▸ Extract:
For Each, Replace

Posted 2008-05-23

My greatest weakness as a programmer (other than impatience) is how little I know about relational databases. I know how it happened—I spent my twenties working in high-performance scientific computing, before very large scientific databases became common, and there was always somebody else to worry about that side of things for the projects I was on in my thirties—but it trips me up with ever-increasing frequency.

So, having told my students many times not to be ashamed of not knowing things, I figure I should set a good example and parade my own ignorance in public. The entries in this blog are stored in a PostgreSQL database as chunks of text. I’ve discovered that different entries represent characters in different ways: the long dash, for example, is usually a triple dash “—”, but is also sometimes represented as either a two-byte or three-byte sequence (depending, I presume, on what machine I was on the day I wrote the entry—I sometimes compose in a regular editor, then paste the entry into the blog). I’d like to clean up these inconsistencies, which means doing search/replace on approximately 1450 database entries. As I see it, my options are:

Write a shell script that uses the command-line PostgreSQL client to pull entries in turn, run them through sed(1), and push the results back into the database.

▸ Stored data:

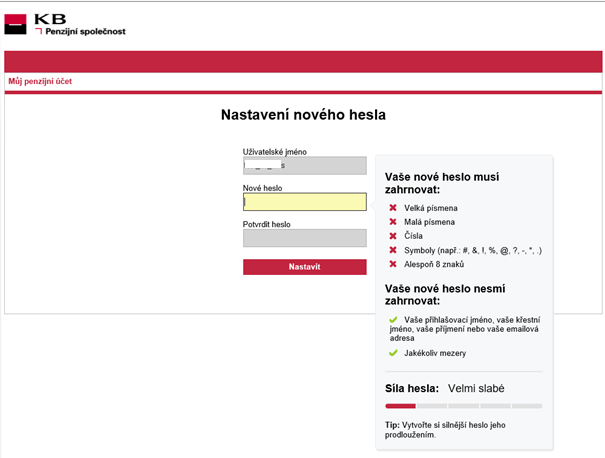
Task: Click the last grey strength bar segment
Action: [x=526, y=406]
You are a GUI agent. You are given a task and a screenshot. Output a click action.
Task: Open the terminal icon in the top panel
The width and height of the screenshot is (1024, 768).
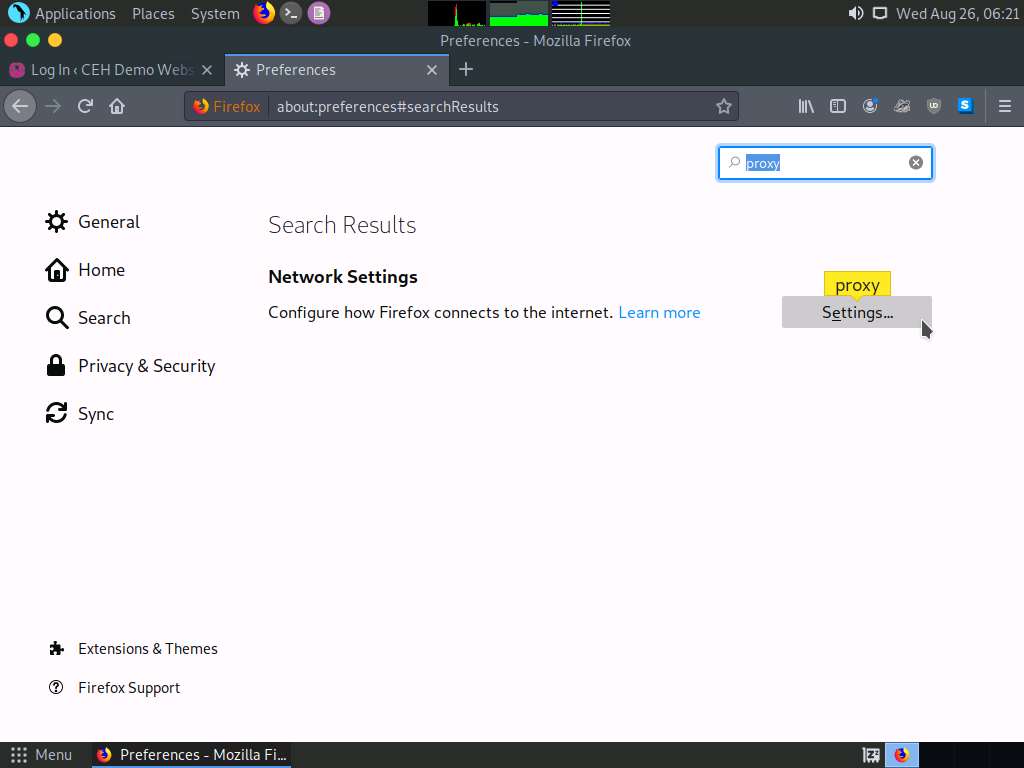tap(290, 13)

▸ Directions for this task: Please return the part of the blog post above that begins at the words "For Each, Replace" and stops after "with ever-increasing frequency.", copied without any change.

▸ Problem solution:
For Each, Replace

Posted 2008-05-23

My greatest weakness as a programmer (other than impatience) is how little I know about relational databases. I know how it happened—I spent my twenties working in high-performance scientific computing, before very large scientific databases became common, and there was always somebody else to worry about that side of things for the projects I was on in my thirties—but it trips me up with ever-increasing frequency.